第46話・高麗茶碗

 ここで茶陶というものについて説明をしておきたい。単純な認識を大ざっぱに語らせてもらうので、細かな見解の相違についてはほじくらないでほしい。そして、オレはお茶人ではなく、器を制作する側のニンゲンだということもあらかじめ理解しておいてほしい。そんな視点で語ってみる。

 お茶陶は大きく三種類に分けられる。「唐もの」「高麗もの」「和もの」である。唐ものは中国大陸でつくられたものを指し、遣唐使でおなじみの唐を意味するものではない。メイド・イン・チャイナと理解する。高麗ものも同様に、朝鮮半島でつくられたものを総じてこう呼ぶ。和ものはもちろんわが国でつくられたものだ。

 まず、みっつの中で最も歴史のある唐ものの特徴は、とにかく形がきっちりと正確なことだ。寸分のひずみも許さない執念じみた端正さ、技巧の粋ともいうべき細工、息を呑む完成度。唐ものは、わが国の陶芸にとってみれば古典であり、教科書ということになる。

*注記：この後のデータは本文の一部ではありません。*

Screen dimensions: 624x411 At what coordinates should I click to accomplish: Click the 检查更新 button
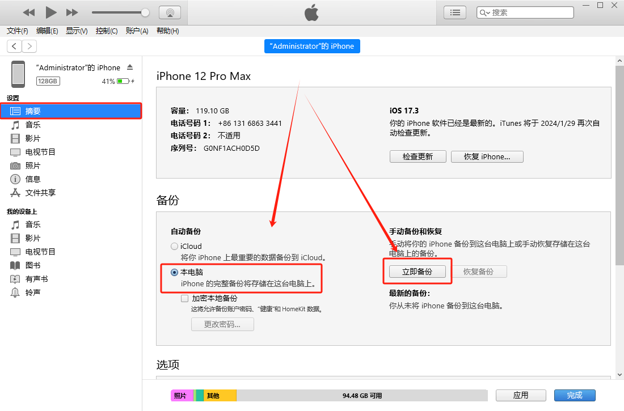tap(418, 156)
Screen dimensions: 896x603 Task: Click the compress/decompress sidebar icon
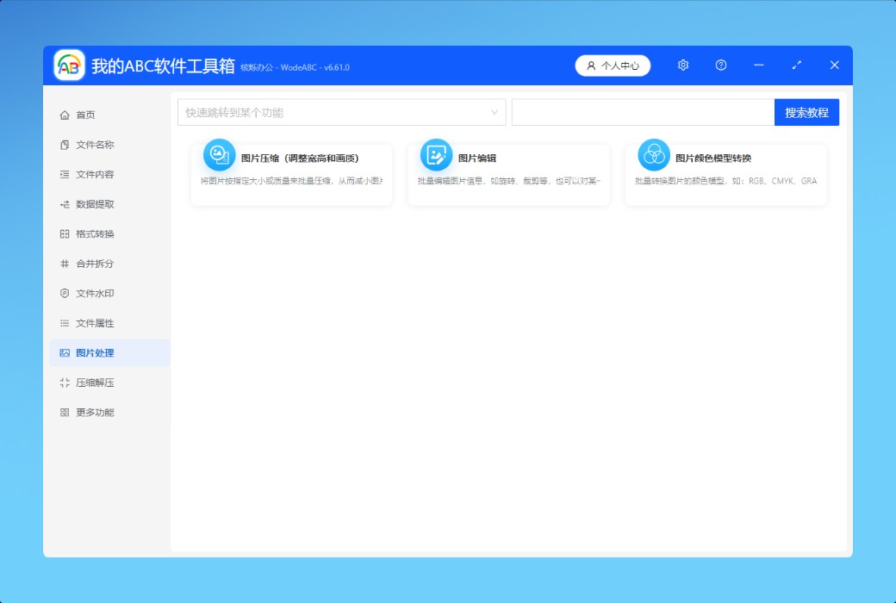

 次いで高麗ものは、唐ものに比べてちょっとやんちゃになる。造作がテキトーで、チャッチャとつくられた作行きの乱暴さ、気ままさが、逆にお茶人には風情としてありがたがられる。いわばヘタウマの魅力だ。

 最後に和ものは、職人仕事でなく、れっきとした芸術品としてつくられているのが特徴だ。フリーで即興的だが、確固とした作意のもとにつくられている。それはお茶の席のための完全オーダーメイドだ。

 さてこのみっつの中で、どれが最も高座に位置するかといえば、なんとヘタウマの高麗ものである。なぜそんな粗っぽい陶芸が、他のふたつの考え抜かれ、つくりこまれた作風のものをしのいで最高位に君臨するのかというと、そこがお茶文化なのである。そうとしか言いようがない。奇妙な世界なのだ。高麗ものの価値を裏打ちする理由を強いて挙げれば、「そう生まれついたから」ということになる。王は、王たる星のもとに生まれ落ちたから王なのだ。経験よりも、資質を尊ぶのだ。他のふたりが王位にあこがれ、どれだけ努力し、着かざり、追いすがったところで、その品格のおよぶところではない。

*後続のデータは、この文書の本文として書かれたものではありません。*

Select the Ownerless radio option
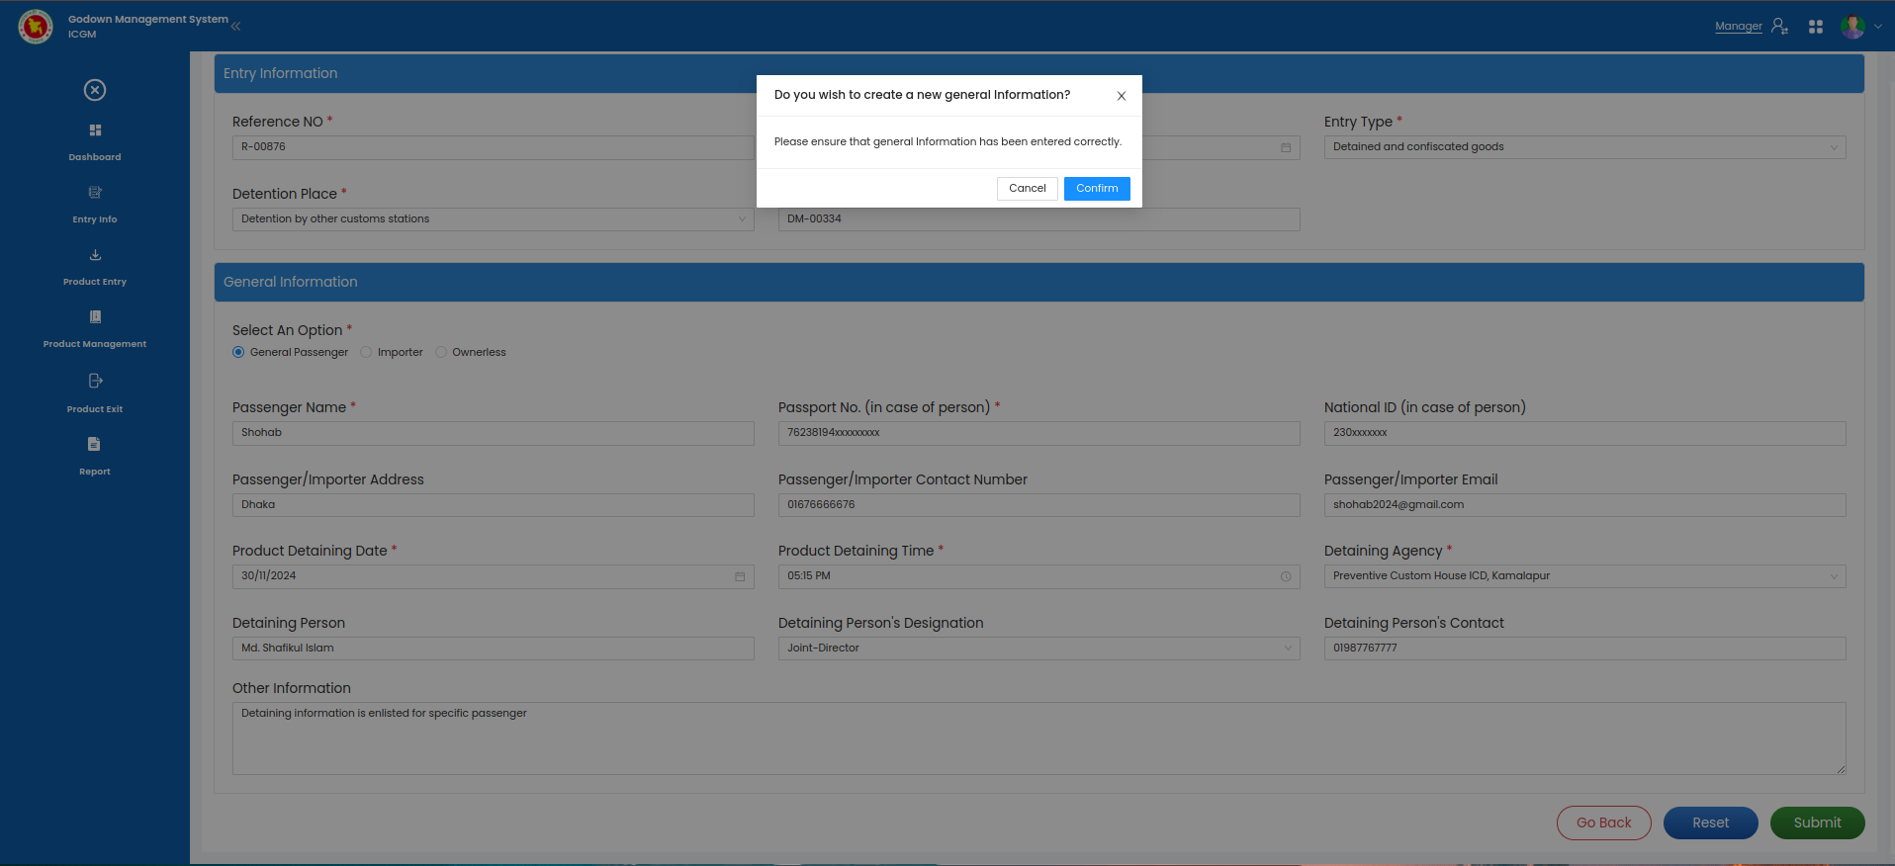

 歴史をひもといてみると、昔々わが国でお茶をはじめたひとたちは、容姿のととのった唐ものを至上のものとしていた。洗練されたたたずまい、輝かんばかりの釉調。大陸を支配する唐人は、土くれから玉(ぎょく=翡翠)を生みだそうと苦心し、肉迫した。それがわが国に渡り、位の高い人々はこの美しすぎる器を好んで「使った」。しかし美人には飽きがくるもので、やがてお茶の文化が身分の低い階層にまで浸透しはじめると、貴族趣味な唐ものよりも、放埒な高麗ものがウケるようになる。朝鮮半島産の高麗ものは、もともと抹茶碗としてつくられたものではない。多くはメシ碗や汁碗、菜鉢のように使われていた大量生産品だ。高価な唐ものを手に入れられない市井のお茶人たちは「器なんてなんでもえーやん」的考えで、器量は悪いが気だてのいい高麗ものを「用い」だしたのだ。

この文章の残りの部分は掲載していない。